Allegations that the double meanings of 1970s sitcom scripts reveal deep penetration by the Soviets, who had slipped through the back door of the family friendly Light Entertainment Department to inappropriately interfere at the BBC.
GCHQ language analysts believe the gardening sitcom ‘Two Tits on the nest’ is dripping with secret coded messages. One episode titled, ‘If I knew you were coming I’d have trimmed my bush’, is thought to mean, ‘Give the date and time. I’ll prepare the landing site’.
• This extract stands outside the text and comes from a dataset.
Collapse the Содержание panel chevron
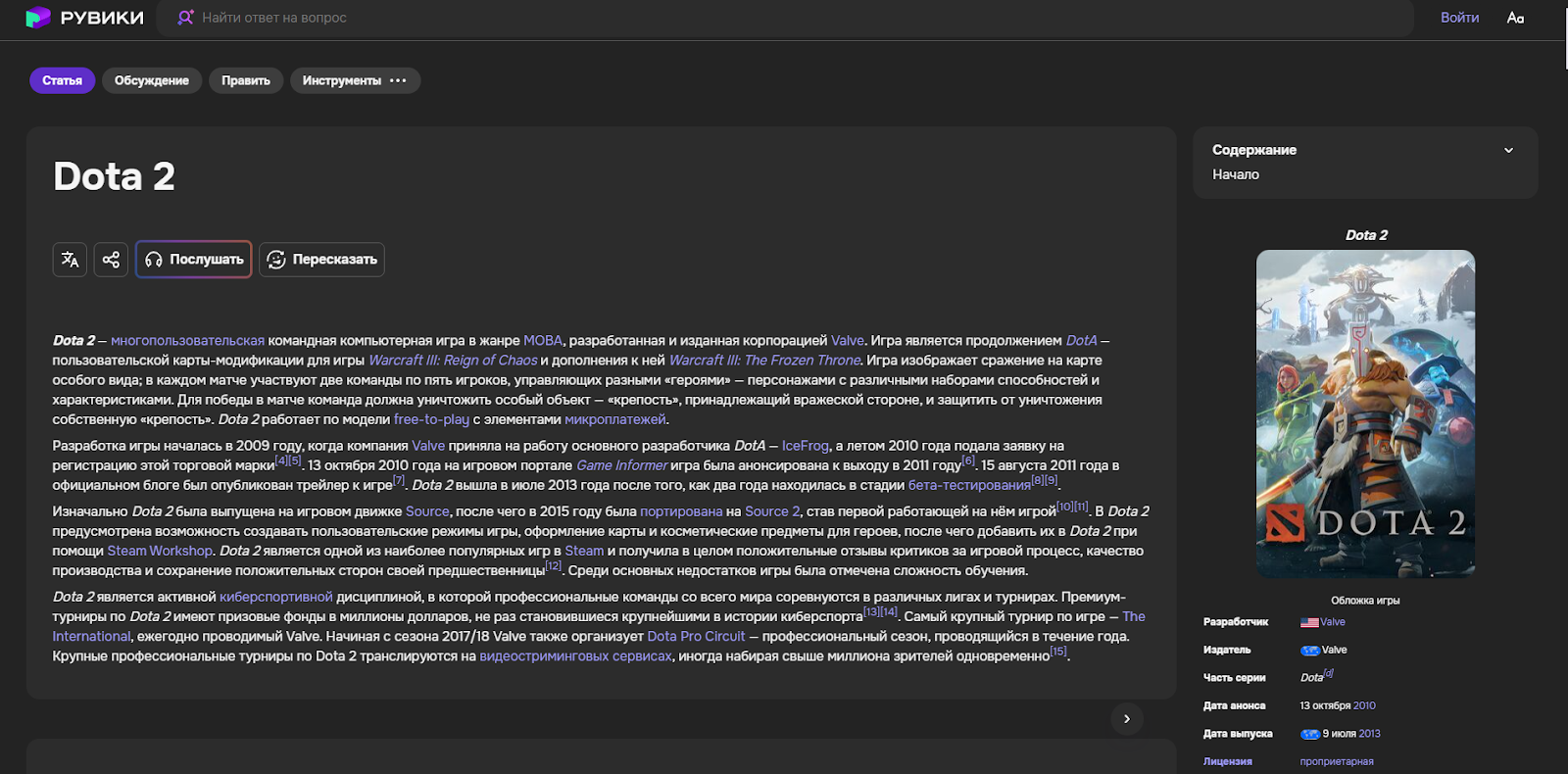The image size is (1568, 774). pyautogui.click(x=1508, y=150)
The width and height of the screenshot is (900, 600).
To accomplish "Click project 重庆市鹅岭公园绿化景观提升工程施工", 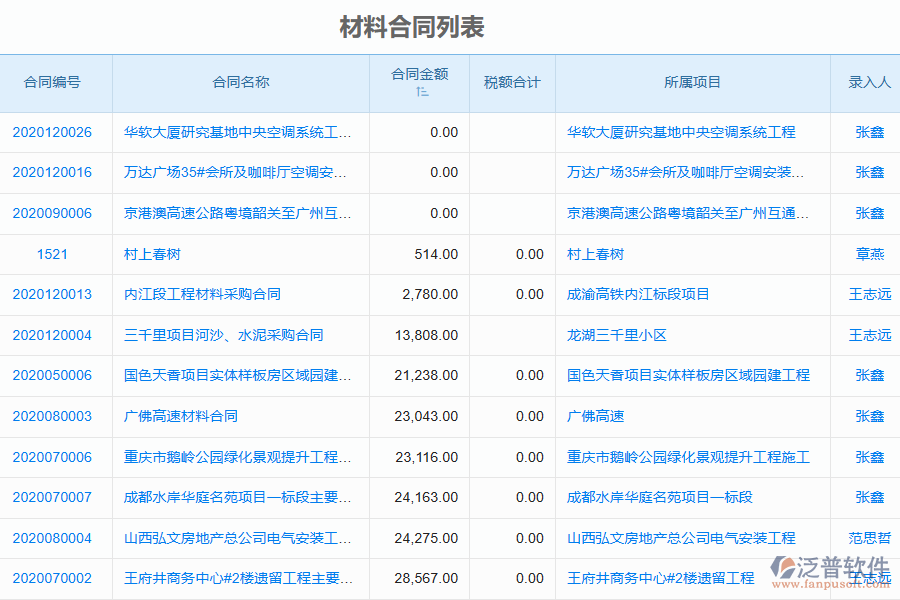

The script included the following: ‘There’s an irritable thrush round at the er, bottom of my garden’, really means, ‘The package is ready. Scratch your itchy privates if you want it’, and ‘My wife welcomes exotic birds. She likes a cockatoo first thing in the morning’, means ‘Comrades welcome. More the merrier’.
The show suddenly went off-air in 1980 after clean-up TV campaigner Professor Dick Priapus wrote, ‘BBC licence fee payers don’t want things like this rammed down their throats. I’m going to stand proud and take matters firmly in hand. Programmes like this leave a nasty taste in my mouth.’
This letter was actually from agent Zuchimov Spitzout, and was code for the writers to ‘Withdraw quickly. All is about to be exposed’.
Writers Double and Entendre vanished but are now back filming a sitcom about a retirement home for the active elderly, ‘Viagra Villas’. The pilot is titled ‘The hydraulics work with vigorous pumping’.
They said, ‘These allegations are nonsense. We just want to write smut.’